▶ _EXTRACTED RECORDS_
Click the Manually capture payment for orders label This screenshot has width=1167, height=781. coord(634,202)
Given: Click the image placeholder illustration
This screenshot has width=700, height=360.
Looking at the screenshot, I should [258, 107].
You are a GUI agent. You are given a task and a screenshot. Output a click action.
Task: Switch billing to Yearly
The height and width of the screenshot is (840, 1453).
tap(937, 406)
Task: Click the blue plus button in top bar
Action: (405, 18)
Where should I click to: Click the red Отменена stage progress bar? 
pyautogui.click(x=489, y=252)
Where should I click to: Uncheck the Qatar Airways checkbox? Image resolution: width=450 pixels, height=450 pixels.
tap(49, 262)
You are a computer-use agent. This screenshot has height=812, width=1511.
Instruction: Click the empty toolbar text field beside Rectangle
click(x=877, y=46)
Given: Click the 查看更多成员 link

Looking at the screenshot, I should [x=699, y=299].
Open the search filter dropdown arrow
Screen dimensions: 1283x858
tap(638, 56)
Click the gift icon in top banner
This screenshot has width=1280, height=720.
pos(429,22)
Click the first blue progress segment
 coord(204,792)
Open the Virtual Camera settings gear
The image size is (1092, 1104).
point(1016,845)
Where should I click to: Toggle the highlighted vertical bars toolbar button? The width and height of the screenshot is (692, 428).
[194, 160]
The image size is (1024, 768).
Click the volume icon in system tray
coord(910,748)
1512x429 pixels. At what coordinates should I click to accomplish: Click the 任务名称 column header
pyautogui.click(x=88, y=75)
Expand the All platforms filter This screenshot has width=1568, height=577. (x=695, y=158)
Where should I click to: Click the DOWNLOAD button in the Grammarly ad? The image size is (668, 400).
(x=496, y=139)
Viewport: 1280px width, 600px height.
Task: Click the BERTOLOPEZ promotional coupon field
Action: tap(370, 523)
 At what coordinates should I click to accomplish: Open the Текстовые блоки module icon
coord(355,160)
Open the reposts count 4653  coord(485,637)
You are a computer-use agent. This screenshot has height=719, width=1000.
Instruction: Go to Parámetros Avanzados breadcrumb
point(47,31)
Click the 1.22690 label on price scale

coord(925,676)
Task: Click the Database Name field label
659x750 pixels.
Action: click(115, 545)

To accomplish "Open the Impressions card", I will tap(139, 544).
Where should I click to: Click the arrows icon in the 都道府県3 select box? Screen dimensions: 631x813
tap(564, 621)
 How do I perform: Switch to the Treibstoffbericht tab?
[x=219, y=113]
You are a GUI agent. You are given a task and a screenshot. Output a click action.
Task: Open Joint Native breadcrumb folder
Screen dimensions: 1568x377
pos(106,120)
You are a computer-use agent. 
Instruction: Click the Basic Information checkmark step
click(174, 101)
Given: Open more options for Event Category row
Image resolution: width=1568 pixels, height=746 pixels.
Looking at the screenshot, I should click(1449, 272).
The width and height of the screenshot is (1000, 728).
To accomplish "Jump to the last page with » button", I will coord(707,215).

▶ _EXERCISE_
Would you set down every entry again, exactly?

▶ _SOLUTION TO THIS TASK_
Click the Manually capture payment for orders label This screenshot has width=1167, height=781. coord(634,202)
Given: Click the image placeholder illustration
This screenshot has width=700, height=360.
Looking at the screenshot, I should [258, 107].
You are a GUI agent. You are given a task and a screenshot. Output a click action.
Task: Switch billing to Yearly
The height and width of the screenshot is (840, 1453).
tap(937, 406)
Task: Click the blue plus button in top bar
Action: (405, 18)
Where should I click to: Click the red Отменена stage progress bar? 
pyautogui.click(x=489, y=252)
Where should I click to: Uncheck the Qatar Airways checkbox? Image resolution: width=450 pixels, height=450 pixels.
tap(49, 262)
You are a computer-use agent. This screenshot has height=812, width=1511.
Instruction: Click the empty toolbar text field beside Rectangle
click(x=877, y=46)
Given: Click the 查看更多成员 link

Looking at the screenshot, I should [x=699, y=299].
Open the search filter dropdown arrow
Screen dimensions: 1283x858
tap(638, 56)
Click the gift icon in top banner
This screenshot has width=1280, height=720.
pos(429,22)
Click the first blue progress segment
 coord(204,792)
Open the Virtual Camera settings gear
The image size is (1092, 1104).
point(1016,845)
Where should I click to: Toggle the highlighted vertical bars toolbar button? The width and height of the screenshot is (692, 428).
[194, 160]
The image size is (1024, 768).
Click the volume icon in system tray
coord(910,748)
1512x429 pixels. At what coordinates should I click to accomplish: Click the 任务名称 column header
pyautogui.click(x=88, y=75)
Expand the All platforms filter This screenshot has width=1568, height=577. (x=695, y=158)
Where should I click to: Click the DOWNLOAD button in the Grammarly ad? The image size is (668, 400).
(x=496, y=139)
Viewport: 1280px width, 600px height.
Task: Click the BERTOLOPEZ promotional coupon field
Action: tap(370, 523)
 At what coordinates should I click to accomplish: Open the Текстовые блоки module icon
coord(355,160)
Open the reposts count 4653  coord(485,637)
You are a computer-use agent. This screenshot has height=719, width=1000.
Instruction: Go to Parámetros Avanzados breadcrumb
point(47,31)
Click the 1.22690 label on price scale

coord(925,676)
Task: Click the Database Name field label
659x750 pixels.
Action: click(115, 545)

To accomplish "Open the Impressions card", I will tap(139, 544).
Where should I click to: Click the arrows icon in the 都道府県3 select box? Screen dimensions: 631x813
tap(564, 621)
 How do I perform: Switch to the Treibstoffbericht tab?
[x=219, y=113]
You are a GUI agent. You are given a task and a screenshot. Output a click action.
Task: Open Joint Native breadcrumb folder
Screen dimensions: 1568x377
pos(106,120)
You are a computer-use agent. 
Instruction: Click the Basic Information checkmark step
click(174, 101)
Given: Open more options for Event Category row
Image resolution: width=1568 pixels, height=746 pixels.
Looking at the screenshot, I should click(1449, 272).
The width and height of the screenshot is (1000, 728).
To accomplish "Jump to the last page with » button", I will coord(707,215).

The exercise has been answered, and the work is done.